E’ una condizione che abbiamo associato speso alle persecuzioni. In questo senso “indifferenza” sembra parola che ha atteso i grandi genocidi per diventare categoria dell’agire collettivo. E’ in gran parte vero, ma non solo.

Non solo lo intuisce Gramsci in questo testo, ma dopo di lui e lontano politicamente da lui lo intuisce un’altra figura centrale nel profilo culturale del  XX secolo, Élie Halévy.

E’ il maggio1929, quando Halévy tiene le sue quattro lezioni a Oxford sulla crisi del 1914-1918. La sua è lunga disamina della crisi che sbocca nella guerra .

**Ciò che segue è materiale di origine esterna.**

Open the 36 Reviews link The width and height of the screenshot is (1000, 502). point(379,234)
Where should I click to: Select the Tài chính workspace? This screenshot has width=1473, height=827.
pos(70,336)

E’ importante ciò che Halévy ricava dalla struttura mentale che quella guerra determina. La responsabilità nella storia, afferma Halévy, non riguarda solo i singoli  o genericamente gli uomini, ma risiede nelle forze collettive. La responsabilità dei mali che tormentano l’umanità, dice Halévy, deve essere trasferita dagli uomini di Stato alla gente comune, cioè in prima persona a noi.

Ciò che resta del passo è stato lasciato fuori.